Data supplied Start Marker
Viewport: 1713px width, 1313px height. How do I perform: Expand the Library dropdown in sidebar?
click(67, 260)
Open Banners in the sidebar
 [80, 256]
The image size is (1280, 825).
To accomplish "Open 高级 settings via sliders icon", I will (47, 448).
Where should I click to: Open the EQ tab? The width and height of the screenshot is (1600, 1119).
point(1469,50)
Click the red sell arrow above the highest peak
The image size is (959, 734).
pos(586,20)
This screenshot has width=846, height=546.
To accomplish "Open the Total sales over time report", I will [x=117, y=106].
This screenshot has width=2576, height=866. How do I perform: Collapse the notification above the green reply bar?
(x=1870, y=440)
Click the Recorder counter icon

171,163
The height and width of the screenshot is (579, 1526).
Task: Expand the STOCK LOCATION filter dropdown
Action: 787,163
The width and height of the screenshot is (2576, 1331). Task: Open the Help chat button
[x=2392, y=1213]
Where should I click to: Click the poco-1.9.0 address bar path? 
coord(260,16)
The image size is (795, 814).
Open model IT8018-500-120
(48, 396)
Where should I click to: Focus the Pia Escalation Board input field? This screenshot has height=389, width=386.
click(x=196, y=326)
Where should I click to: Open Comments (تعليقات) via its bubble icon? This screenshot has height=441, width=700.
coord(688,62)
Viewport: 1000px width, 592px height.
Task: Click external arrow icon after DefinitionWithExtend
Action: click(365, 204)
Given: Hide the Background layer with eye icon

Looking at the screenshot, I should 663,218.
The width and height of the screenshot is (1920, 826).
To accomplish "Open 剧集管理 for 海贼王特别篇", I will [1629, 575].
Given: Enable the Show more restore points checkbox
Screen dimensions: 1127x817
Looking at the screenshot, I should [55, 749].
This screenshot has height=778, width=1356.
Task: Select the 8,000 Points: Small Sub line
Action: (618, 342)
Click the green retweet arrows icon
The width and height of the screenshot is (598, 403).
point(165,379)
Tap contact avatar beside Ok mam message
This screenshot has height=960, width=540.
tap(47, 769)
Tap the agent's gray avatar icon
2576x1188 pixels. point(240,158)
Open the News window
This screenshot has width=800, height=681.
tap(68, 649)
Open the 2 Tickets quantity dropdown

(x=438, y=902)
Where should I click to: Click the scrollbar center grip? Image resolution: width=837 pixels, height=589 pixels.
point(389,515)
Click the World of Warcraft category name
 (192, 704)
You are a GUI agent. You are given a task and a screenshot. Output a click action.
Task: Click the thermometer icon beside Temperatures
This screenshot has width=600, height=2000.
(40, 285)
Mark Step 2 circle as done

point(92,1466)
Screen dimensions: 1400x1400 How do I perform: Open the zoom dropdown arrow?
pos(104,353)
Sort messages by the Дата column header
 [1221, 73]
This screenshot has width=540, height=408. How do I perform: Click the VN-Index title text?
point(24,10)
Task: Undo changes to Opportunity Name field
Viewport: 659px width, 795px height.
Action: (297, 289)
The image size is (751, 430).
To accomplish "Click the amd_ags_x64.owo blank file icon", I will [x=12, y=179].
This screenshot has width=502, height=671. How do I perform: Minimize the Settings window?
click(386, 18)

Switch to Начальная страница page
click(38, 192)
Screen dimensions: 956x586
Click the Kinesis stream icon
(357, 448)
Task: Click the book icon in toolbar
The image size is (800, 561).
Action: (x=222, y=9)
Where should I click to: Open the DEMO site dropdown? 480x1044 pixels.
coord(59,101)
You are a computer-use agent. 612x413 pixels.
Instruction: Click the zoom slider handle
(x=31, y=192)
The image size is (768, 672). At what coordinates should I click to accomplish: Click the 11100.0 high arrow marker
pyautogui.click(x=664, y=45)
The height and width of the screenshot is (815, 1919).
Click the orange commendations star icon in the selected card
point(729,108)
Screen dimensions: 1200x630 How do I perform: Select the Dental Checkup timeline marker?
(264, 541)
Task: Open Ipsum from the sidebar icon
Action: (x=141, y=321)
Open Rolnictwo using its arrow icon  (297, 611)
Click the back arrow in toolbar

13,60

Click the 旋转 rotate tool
Data supplied End Marker
▶ Exercise requirements:
Return, from the data, each line that has the word "will" in it.

▶ Solved exercise:
To accomplish "Open 高级 settings via sliders icon", I will (47, 448).
To accomplish "Open the Total sales over time report", I will [x=117, y=106].
To accomplish "Open 剧集管理 for 海贼王特别篇", I will [1629, 575].
To accomplish "Click the amd_ags_x64.owo blank file icon", I will [x=12, y=179].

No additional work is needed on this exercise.